**DIRECTIONS FOR THIS TASK**
Scan the entries below for the word "agent" and copy every line where it turns up.

**RECORDS FOR THE EXERCISE**

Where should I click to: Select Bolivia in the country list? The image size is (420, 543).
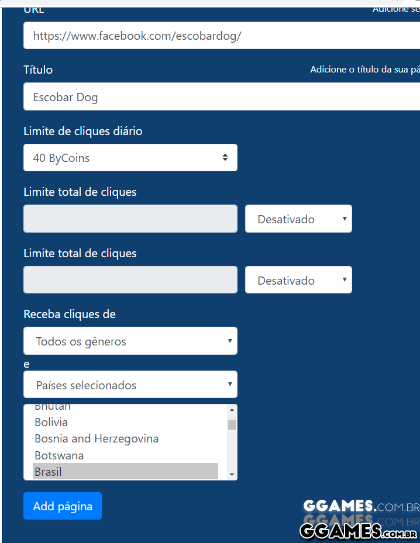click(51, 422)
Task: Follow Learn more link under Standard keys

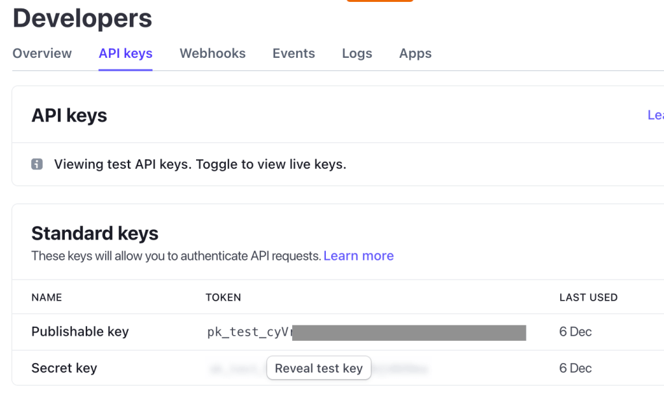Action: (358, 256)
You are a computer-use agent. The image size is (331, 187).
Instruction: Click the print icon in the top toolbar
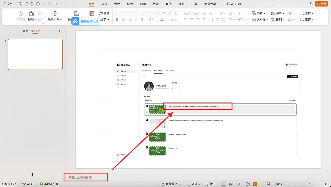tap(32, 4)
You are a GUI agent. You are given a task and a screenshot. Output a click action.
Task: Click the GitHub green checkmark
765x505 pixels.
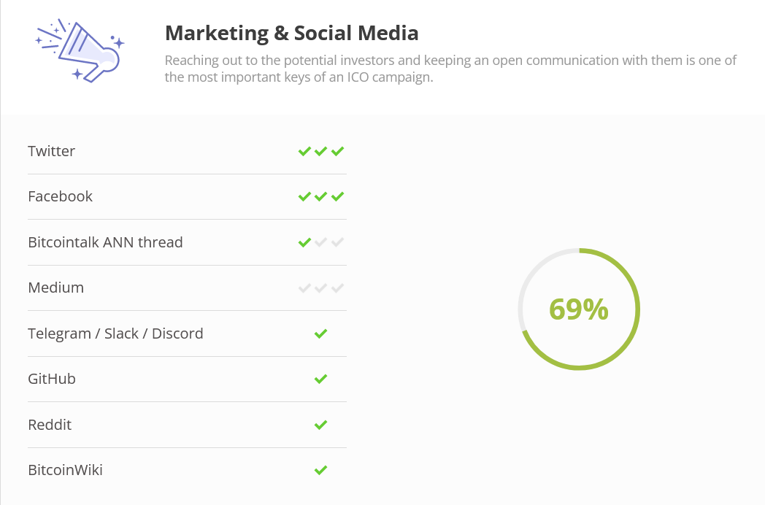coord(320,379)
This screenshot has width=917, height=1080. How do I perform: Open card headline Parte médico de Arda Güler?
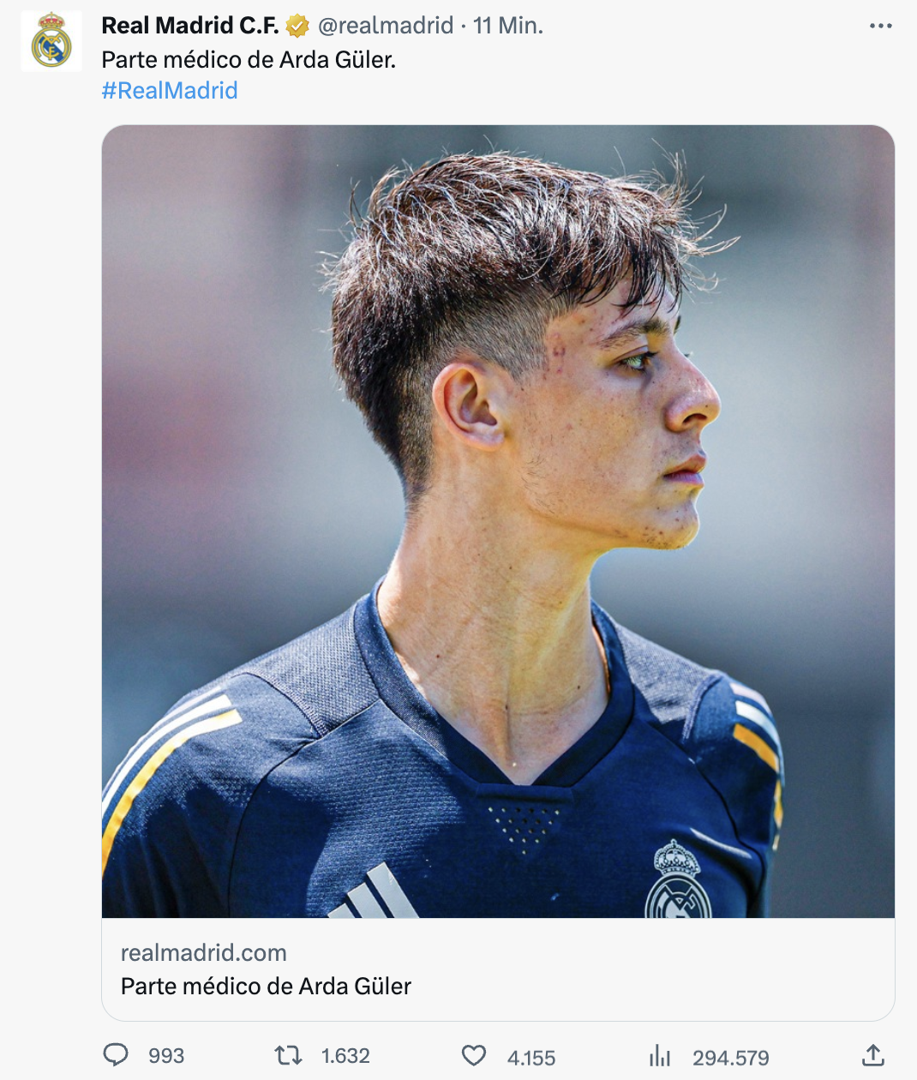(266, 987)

**RESPONSE AREA**
You are a computer-use agent. The image size is (331, 187).
You are a GUI agent. You are given a task and a screenshot. Output a click action.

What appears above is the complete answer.